APC 技術ブログ

株式会社エーピーコミュニケーションズの技術ブログです。

株式会社 エーピーコミュニケーションズの技術ブログです。

Unlock the Next Evolution of the Modern Data Stack With the Lakehouse Revolution

Introduction

This is May from the GLB Division Lakehouse Department.

Based on reports from members participating in the local Data + AI SUMMIT 2023 (DAIS), Share "Unlock the Next Evolution of the Modern Data Stack With the Lakehouse Revolution". This session, featuring Databricks' Allison Baker, Roberto Salcido, Kyle Hale, and Franco Pitano, showcases the next evolution of the modern data stack through the Lakehouse revolution and helps data analysts and data scientists unlock the value of their data. It is intended to provide information. Our target audience is data analysts, data scientists, data engineers, and data architects.

This blog consists of two parts, and this time we will deliver the second part. Part 1 introduced the Lakehouse revolution bringing the evolution of the modern data stack as well as the latest concepts, features and services.
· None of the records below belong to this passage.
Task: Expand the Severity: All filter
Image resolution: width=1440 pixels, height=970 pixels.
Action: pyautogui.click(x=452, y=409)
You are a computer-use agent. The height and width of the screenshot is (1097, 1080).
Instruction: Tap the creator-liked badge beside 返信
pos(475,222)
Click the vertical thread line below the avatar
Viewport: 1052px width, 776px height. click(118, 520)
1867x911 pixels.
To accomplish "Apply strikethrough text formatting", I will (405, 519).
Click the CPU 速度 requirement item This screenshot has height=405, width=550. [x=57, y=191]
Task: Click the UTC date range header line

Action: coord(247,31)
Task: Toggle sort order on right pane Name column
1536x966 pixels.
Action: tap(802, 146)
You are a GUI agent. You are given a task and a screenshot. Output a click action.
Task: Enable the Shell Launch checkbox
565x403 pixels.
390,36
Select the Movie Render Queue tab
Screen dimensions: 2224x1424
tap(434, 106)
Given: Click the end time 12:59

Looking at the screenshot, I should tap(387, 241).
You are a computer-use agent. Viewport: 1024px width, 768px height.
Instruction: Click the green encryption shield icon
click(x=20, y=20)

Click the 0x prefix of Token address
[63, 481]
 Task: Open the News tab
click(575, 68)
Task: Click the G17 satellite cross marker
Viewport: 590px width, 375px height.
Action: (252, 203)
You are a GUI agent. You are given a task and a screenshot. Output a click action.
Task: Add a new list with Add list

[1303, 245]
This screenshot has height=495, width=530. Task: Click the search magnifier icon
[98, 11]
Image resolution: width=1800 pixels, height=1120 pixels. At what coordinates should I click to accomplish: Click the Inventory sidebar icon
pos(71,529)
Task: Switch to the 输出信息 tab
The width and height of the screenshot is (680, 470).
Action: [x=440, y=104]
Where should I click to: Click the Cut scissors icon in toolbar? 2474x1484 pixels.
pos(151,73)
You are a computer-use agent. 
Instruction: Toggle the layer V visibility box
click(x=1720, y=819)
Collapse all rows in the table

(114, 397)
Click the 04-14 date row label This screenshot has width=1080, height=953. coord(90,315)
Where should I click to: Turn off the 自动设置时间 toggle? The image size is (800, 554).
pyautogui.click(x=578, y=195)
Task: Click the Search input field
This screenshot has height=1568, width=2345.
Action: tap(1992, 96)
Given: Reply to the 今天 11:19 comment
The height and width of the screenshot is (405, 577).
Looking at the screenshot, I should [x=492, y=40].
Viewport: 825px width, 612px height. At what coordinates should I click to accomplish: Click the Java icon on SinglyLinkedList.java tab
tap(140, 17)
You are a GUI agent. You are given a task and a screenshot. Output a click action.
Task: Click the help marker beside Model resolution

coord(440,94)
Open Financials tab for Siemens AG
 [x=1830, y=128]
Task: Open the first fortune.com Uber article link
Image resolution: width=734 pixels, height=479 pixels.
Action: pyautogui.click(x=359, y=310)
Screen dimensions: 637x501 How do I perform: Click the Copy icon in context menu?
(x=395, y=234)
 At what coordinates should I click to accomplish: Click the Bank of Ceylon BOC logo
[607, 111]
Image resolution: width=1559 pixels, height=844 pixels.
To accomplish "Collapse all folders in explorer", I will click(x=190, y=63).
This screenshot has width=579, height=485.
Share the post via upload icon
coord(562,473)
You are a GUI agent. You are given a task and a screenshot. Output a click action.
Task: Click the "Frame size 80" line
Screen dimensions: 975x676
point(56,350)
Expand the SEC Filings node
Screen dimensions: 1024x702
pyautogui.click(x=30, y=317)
In Part 2, we will explain how to integrate and transform data using Fivetran and DBT Cloud, and how to improve the performance of data modeling using DBT Cloud and data visualization using Tableau.

Data integration using Fivetran

First, he showed how to use Fivetran to connect to data sources and ingest data into a SQL warehouse. Fivetran is a data integration platform that allows you to easily ingest data from various data sources. Below is a summary of the steps to perform data integration using Fivetran.

  1. Create a Fivetran account
  2. Select data source
  3. Connection setting with data source
  4. Data Ingestion into SQL Warehouse

This allows data analysts and data scientists to easily access and integrate data sources.

Data transformation and cleansing with DBT Cloud

It then explained how to use DBT Cloud to transform and cleanse data and implement the TPC-DI framework. DBT Cloud is a platform for data transformation and cleansing that can improve data quality. Below is a summary of the steps for data transformation and cleansing using DBT Cloud.

  1. Create a DBT Cloud account
  2. Project settings
  3. Implementation of data conversion and cleansing
  4. Application of TPC-DI Framework
  5. Check data quality

This allows data analysts and data scientists to improve data quality and perform more accurate analyses.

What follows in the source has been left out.